I caught up with my former colleague Shiv Singh last week in new York. Shiv is now leading Razorfish's social media practice initiative.
We got to talking about Duncan Watts' research on how trends spread through social networks. Watts argues that they spread randomly, and that it's the predisposition of the network to "catch" the trend that matters most. This, of course, flies in the face of conventional thinking on the topic, starting with some of the conclusions that flow out of Stanley ("Six Degrees") Milgram's work, and more recent books like Malcolm Gladwell's The Tipping Point and Keller and Berry's The Influentials. These latter two argue that some people matter lots more than others in propagating ideas, and that these people can be pre-identified.
Watts' credibility stems from analysis he's done, both of large email archive data sets and through large-scale simulations in virtual world social networks. And his conclusion, if you agree, would of course be a bummer for the budding industry of folks trying to help marketers influence social media.
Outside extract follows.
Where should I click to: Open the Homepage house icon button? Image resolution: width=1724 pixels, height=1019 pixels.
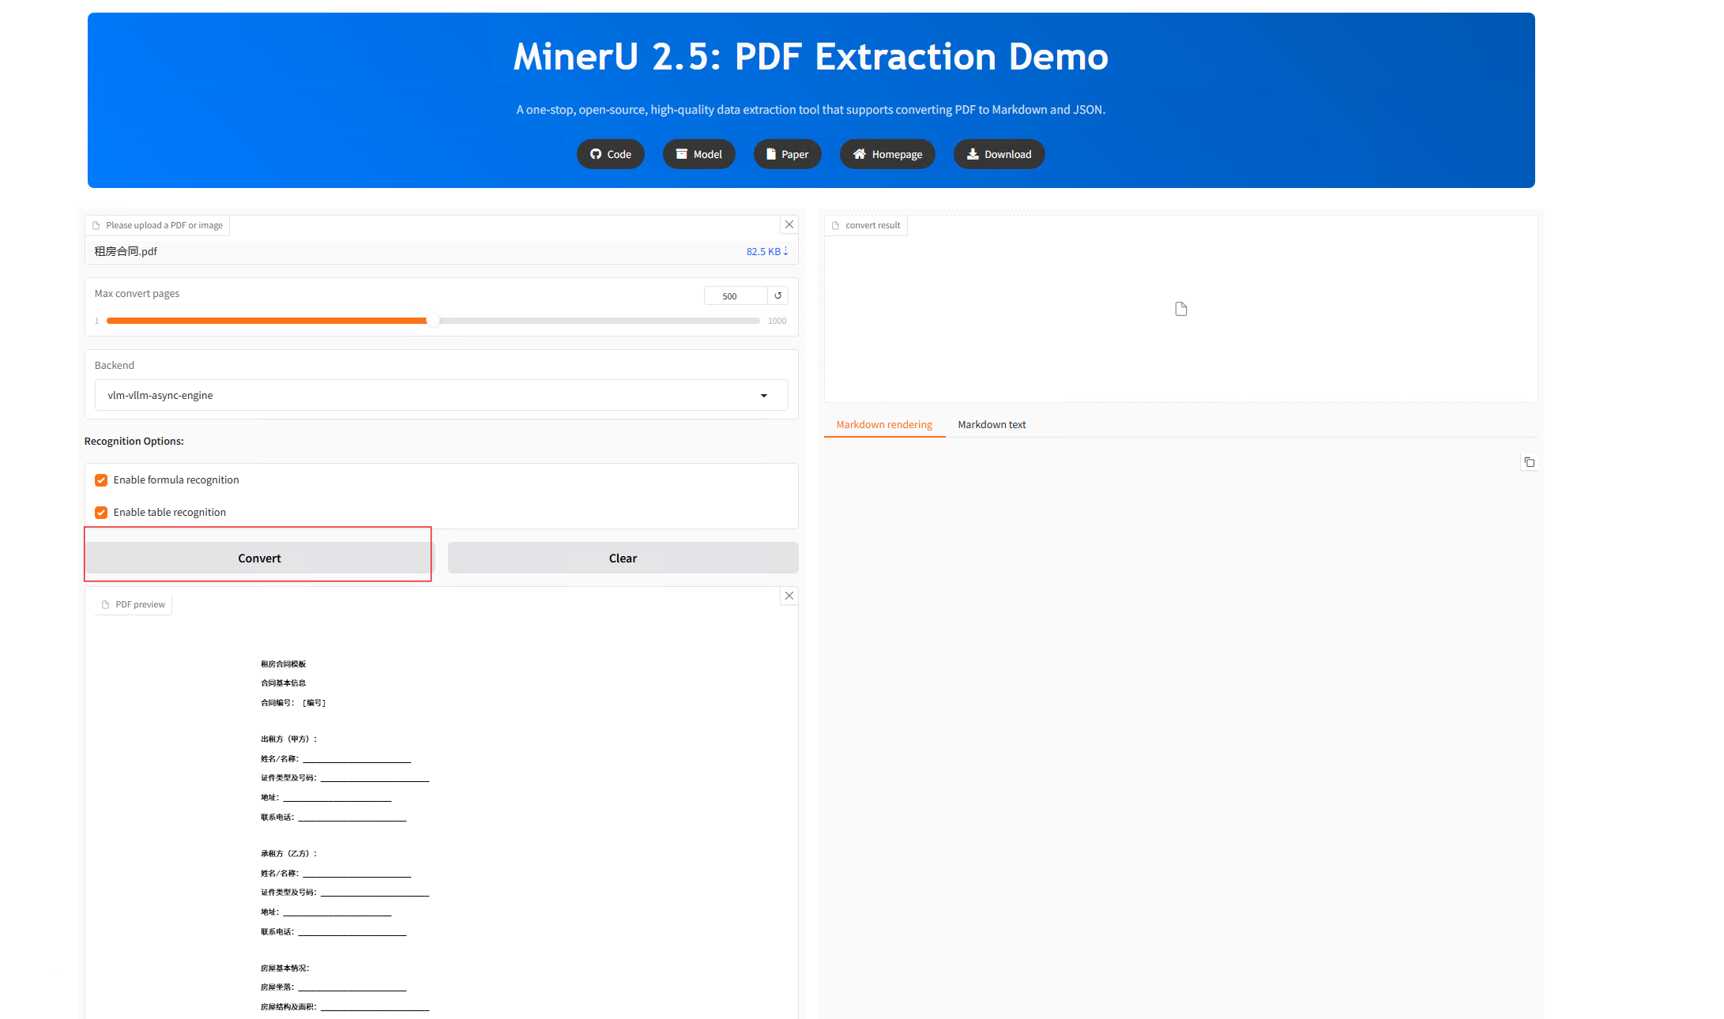pyautogui.click(x=886, y=154)
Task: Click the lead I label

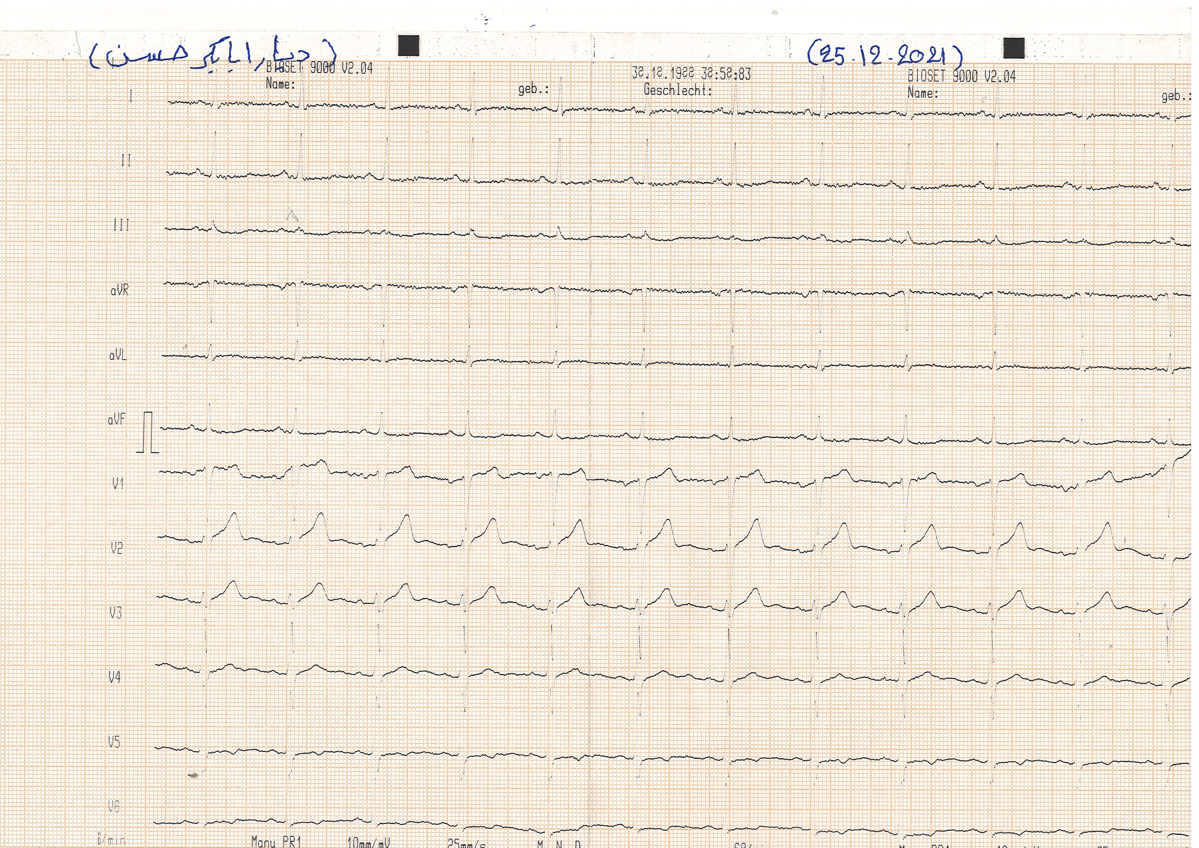Action: (x=131, y=96)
A great article on the topic runs in this month's Fast Company.
My take is that as a practical matter, both sides have a point. I do believe some people, even if just through more numerous interactions, are likelier to spread ideas (though not necessarily yours), and Watts does not completely discount the role of influencers. And, as I wrote earlier in this post, simply spreading your message through an influencer will be futile if it doesn't "tune in" and extend in a useful way what's already going on in the "conversations" a particular network is having.